-------- Supplied information --------

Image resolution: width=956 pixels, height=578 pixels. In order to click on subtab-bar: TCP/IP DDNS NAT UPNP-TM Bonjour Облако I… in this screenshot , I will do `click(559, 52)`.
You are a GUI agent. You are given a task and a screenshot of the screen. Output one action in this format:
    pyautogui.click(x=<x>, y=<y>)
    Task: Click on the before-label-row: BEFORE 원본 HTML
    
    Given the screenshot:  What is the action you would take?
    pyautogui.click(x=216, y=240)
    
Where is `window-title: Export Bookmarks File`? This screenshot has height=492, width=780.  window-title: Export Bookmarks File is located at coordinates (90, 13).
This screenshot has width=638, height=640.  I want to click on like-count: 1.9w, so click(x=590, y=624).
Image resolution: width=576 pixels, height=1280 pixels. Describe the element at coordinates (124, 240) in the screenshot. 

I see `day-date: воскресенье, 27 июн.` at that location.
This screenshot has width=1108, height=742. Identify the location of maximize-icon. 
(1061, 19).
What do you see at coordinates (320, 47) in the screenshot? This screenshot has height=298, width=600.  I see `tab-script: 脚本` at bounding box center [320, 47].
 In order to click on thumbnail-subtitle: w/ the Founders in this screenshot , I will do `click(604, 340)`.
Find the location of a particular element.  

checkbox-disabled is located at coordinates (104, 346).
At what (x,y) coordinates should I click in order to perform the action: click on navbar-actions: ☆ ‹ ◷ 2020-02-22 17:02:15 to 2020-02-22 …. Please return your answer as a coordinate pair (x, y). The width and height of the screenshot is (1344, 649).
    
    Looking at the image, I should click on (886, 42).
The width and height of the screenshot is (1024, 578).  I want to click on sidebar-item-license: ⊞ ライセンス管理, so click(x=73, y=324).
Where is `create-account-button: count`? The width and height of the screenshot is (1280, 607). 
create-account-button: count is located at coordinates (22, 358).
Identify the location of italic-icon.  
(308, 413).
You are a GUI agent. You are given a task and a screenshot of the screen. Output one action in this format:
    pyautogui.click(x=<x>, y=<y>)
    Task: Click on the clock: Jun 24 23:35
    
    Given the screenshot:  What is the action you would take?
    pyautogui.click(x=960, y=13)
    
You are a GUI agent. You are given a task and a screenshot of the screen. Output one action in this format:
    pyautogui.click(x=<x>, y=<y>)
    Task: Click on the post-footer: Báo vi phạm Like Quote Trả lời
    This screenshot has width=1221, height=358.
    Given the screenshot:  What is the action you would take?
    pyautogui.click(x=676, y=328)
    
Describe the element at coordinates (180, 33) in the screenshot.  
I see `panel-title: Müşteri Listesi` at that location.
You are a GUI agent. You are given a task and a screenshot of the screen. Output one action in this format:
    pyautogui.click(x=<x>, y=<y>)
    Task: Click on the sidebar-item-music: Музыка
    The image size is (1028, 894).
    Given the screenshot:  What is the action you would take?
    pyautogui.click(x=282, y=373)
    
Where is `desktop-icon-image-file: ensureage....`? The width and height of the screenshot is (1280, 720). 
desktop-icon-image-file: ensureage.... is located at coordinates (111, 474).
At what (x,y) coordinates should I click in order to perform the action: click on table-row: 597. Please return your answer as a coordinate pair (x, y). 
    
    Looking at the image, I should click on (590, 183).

--------

## Instruction
Collect every line in the records above that contains the word "Describe", treating uppercase and lowercase letters as different.

## The answer
Image resolution: width=576 pixels, height=1280 pixels. Describe the element at coordinates (124, 240) in the screenshot. 
Describe the element at coordinates (180, 33) in the screenshot.  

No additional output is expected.